Table 1: Condition code mapping for each method.
Figure 7: The process of code estimation.
2.2. Information Fusion
With the main idea of
the proposed method, in this section we will specify the entire system flow.
Two different scenarios will be considered: the first is to combine different facial
information of a single face feature (either PCA, ICA, or LFA) with its
corresponding code information; and the second is to combine all information
including the global (PCA), the local (ICA or LFA), and their corresponding
code information. Through these two scenarios, we can empirically verify the advantages
of our system in terms of performance enhancement in aspects of isolation of
effects of external factors and fusion efficiency. We will call the first a
coded-feature (e.g., either coded-PCA, coded-ICA, and coded-LFA) and call the
second a coded-fusion system.
2.2.1. Coded-Feature: Combining Face Data and Condition Codes
As described in the previous
section, the information from external factors estimation will be fused with
the face information using SVM (fusion-SVM).
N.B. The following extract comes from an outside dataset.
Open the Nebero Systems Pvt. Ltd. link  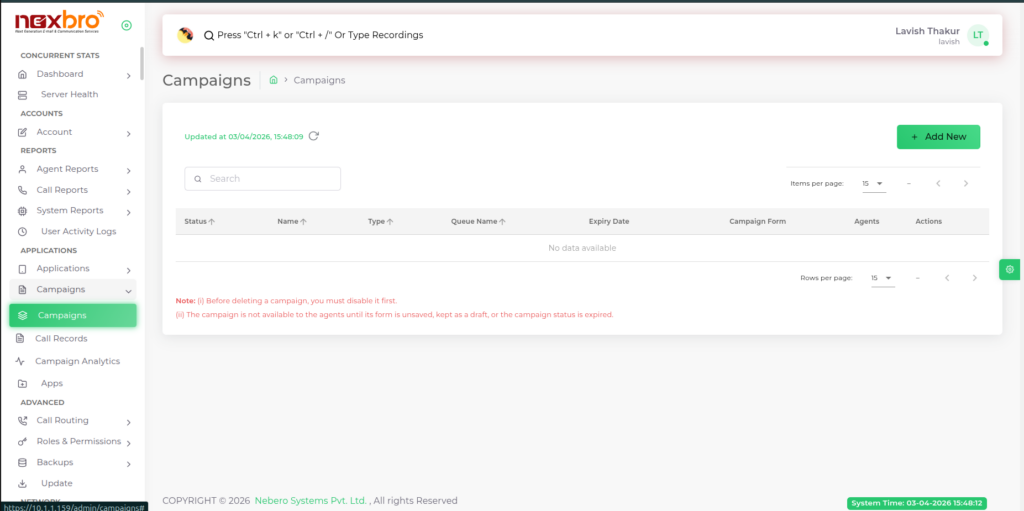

Given a probe image, its
environmental/conditional factors are first estimated and encoded by the
estimation-SVM which takes the PCA coefficients of the image. The code distance
is calculated by comparing the estimated code of the probe image with that of
the gallery image. The face distance is next computed in a similar way by
comparing the face templates from the probe and the gallery. Eventually the
feature vector, which consists of the code distance and the face distance, is
fed into the SVM classifier which decides whether the probe is a genuine-user
or an imposter. Figure 8(a) shows a system which combines the code output
distance and the original feature output distance from, for example, the ICA feature.
Figure 8: Diagram for (a) coded-ICA and (b) coded-fusion.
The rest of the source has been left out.